Bringing health care to the home

Published 12:01 pm Friday, May 31, 2013

Wallowa County at first glance may seem a world apart from mainstream America, but it has a lot of the same challenges as bigger cities: people are concerned about adequate school funding, clean drinking water, and increasingly, care for the elderly.

In the last 20 years the county’s overall population has remained unchanged, but a closer look reveals a drastic shift in demographics. The school classrooms are shrinking while the retiree population continues to grow.

An aging population isn’t peculiar to just Eastern Oregon, but rural communities have fewer resources and are challenged with how best to care for their elderly.

Senior living facilities are built to accommodate people to “age in place”; perhaps a resident moves into assisted living to be closer to other people and have housekeeping and meals. As they age, their needs increase and so does the level of care.

For some, aging in place happens in the comfort of their own home and organizations such as Wallowa Valley Health Care District’s Home Health Care – where nurses come to a patient’s home – is just what the doctor ordered.

Nora Stangel heads up the three-woman home health team. All three of the nurses – Stangel, Margaret Rystrom and Gwen Thomas – are highly skilled and experienced.

Stangel is an Oregon Health Sciences University graduate,

and before her 27 years in home health, she worked at St. Charles Hospital in Bend.

She said though the county’s home health care is not an official Medicare hospice program, it does provide quality end-of-life care and goes beyond bathing, cooking and cleaning.

To qualify for home health, one has to be deemed home bound – typically that means unable to drive.

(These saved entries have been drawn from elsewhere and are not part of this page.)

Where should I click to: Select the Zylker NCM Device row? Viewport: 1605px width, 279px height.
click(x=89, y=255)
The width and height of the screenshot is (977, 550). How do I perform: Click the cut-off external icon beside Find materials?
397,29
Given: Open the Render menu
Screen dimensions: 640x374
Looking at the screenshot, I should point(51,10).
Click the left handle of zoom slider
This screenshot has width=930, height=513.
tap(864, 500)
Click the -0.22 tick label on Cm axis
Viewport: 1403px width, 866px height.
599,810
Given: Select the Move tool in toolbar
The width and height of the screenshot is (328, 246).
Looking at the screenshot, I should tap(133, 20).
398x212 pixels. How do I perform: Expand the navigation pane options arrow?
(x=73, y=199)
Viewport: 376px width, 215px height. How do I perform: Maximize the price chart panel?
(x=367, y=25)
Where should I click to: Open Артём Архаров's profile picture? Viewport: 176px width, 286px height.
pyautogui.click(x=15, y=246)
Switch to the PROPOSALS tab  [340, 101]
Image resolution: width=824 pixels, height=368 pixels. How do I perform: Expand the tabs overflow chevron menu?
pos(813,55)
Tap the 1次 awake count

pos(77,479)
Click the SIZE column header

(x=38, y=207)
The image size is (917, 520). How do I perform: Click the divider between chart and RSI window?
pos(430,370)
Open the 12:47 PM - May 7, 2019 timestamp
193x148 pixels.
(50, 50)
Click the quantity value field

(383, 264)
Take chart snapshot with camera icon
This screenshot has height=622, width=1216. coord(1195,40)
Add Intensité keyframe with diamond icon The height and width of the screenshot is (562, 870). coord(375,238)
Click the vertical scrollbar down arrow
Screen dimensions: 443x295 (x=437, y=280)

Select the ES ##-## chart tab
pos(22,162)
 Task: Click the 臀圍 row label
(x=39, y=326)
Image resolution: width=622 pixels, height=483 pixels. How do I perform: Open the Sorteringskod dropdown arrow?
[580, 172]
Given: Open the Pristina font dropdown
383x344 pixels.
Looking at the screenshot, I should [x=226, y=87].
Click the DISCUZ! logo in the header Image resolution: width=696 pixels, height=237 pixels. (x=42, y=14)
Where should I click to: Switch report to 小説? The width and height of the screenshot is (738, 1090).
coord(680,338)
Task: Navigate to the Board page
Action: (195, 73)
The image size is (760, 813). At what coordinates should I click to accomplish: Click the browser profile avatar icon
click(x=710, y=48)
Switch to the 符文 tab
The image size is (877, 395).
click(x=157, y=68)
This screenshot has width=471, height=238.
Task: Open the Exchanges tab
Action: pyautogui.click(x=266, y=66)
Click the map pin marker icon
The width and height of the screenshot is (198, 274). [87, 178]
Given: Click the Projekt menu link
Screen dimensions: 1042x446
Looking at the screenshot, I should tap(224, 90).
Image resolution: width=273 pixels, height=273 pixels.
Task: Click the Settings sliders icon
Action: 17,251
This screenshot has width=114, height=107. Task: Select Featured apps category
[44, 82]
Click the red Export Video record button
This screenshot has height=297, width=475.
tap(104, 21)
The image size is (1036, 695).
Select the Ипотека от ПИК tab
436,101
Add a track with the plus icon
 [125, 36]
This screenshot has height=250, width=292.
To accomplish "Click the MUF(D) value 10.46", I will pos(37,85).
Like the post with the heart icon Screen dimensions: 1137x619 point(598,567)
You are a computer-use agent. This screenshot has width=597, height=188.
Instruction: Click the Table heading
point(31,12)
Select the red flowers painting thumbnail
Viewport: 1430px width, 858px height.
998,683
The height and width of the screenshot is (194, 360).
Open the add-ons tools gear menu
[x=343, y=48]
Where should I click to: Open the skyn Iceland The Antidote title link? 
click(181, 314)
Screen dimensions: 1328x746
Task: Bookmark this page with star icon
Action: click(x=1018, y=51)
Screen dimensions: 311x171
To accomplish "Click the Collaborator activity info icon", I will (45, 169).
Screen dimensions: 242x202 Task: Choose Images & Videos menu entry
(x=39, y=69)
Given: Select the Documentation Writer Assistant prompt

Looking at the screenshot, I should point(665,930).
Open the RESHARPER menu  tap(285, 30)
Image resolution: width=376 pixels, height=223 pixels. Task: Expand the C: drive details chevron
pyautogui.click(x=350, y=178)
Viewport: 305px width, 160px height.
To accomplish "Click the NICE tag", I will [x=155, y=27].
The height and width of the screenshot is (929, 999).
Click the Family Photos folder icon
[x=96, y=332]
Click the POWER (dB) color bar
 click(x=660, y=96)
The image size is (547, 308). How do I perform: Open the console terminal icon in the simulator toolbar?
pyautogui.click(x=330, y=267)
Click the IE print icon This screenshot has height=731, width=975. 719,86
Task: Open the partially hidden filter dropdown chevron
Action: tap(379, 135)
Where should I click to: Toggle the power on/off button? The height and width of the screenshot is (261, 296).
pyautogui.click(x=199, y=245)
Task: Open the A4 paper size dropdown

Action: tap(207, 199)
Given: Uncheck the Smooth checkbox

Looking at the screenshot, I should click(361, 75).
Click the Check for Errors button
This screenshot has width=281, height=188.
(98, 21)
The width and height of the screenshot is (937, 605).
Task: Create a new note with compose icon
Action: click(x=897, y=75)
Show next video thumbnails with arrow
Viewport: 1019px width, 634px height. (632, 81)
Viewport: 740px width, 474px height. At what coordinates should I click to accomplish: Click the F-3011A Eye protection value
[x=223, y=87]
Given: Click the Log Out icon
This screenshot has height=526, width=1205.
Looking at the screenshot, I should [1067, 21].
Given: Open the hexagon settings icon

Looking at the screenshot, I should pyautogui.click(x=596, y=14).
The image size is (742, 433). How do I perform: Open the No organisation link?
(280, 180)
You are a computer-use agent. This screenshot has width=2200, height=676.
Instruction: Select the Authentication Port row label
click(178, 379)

“Sometimes people don’t know about home health care until it affects them,” Stangel said.

Rystrom has worked with Stangel for three years and said, “Working around death and dying, we are there during the most vulnerable times.”

Rystrom came to Enterprise from west Portland where she worked for St. Vincent’s Hospital. She said after she got her master’s degree at the University of Portland she worked in the “float pool” serving every department from neurology, orthopedics, surgery and psychiatric to chemo therapy.

“It was the best decision I ever made. I wanted to come out here and nurses have to be able to do everything,” Rystrom said.

Something else Rystrom had – not being attached to a particular floor – was autonomy, something all three say is a benefit to the job.

“We all have our own strengths,” Rystrom said. “Nora is the problem solver.”

Stangel said, “Teaching people to go through situations like death and dying – it takes a special kind of person to assist through hard times.”

All three agreed that problem solving and critical thinking were as integral as their medical backgrounds – each home situation is different from the next.

One of the things the program does not have is a social worker, so each of them have the opportunity to help their patients get other kinds of care they need like bathing, cooking, cleaning, a ride to a doctor’s office, or services provided by Community Connection like heating assistance or access to the food bank. They can even contact a minister when one is requested.

As part of their medical duties, the nurses provide assistance from suggesting low-fat and low-sugar diets for diabetics and heart patients, to assisting with medication changes and wound care.

“Those with wound care need to be close to home so they don’t get reinjured or reinfected,” Stangel said.

People with terminal health care needs may suffer from heart or lung disease, or are not ambulatory. Stangel said most terminal care is anticipated, but something like a stroke can come on at any time.

A service that is allowable through Medicare is physical therapy and with the hospital’s growing department, home-bound patients can receive excellent care.

“We are able to have physical therapy come into the home if a patient had a stroke, knee, or hip replacement,” Stangel said.

Thomas is the newest to the fold with 19 years working with shut-ins along the central coast of Oregon from Florence to Bandon.

“Working home health care is not like working in an institution – you get to go outside,” Thomas said. “And you are connecting way differently. In a hospital you are helping people get better and get home.”

“You almost become part of the family,” Stangel said.

Rystrom said she’s heard a lot of stories from her patients. “I’ve lived here three years and I know the history of this county like nobody’s business. That’s the personal part. It’s not just about wound care.”

Stangel said they try and keep the same schedule and see the same patients, but at times have to fill in for each other.

“One might see a different angle on a case, or a patient may respond better to a different nurse,” Stangel said.

Thomas said she prefers home care over working as a hospital nurse. “There’s something so different seeing them in their own homes. Hospitals are more predictable – that’s the adventure.”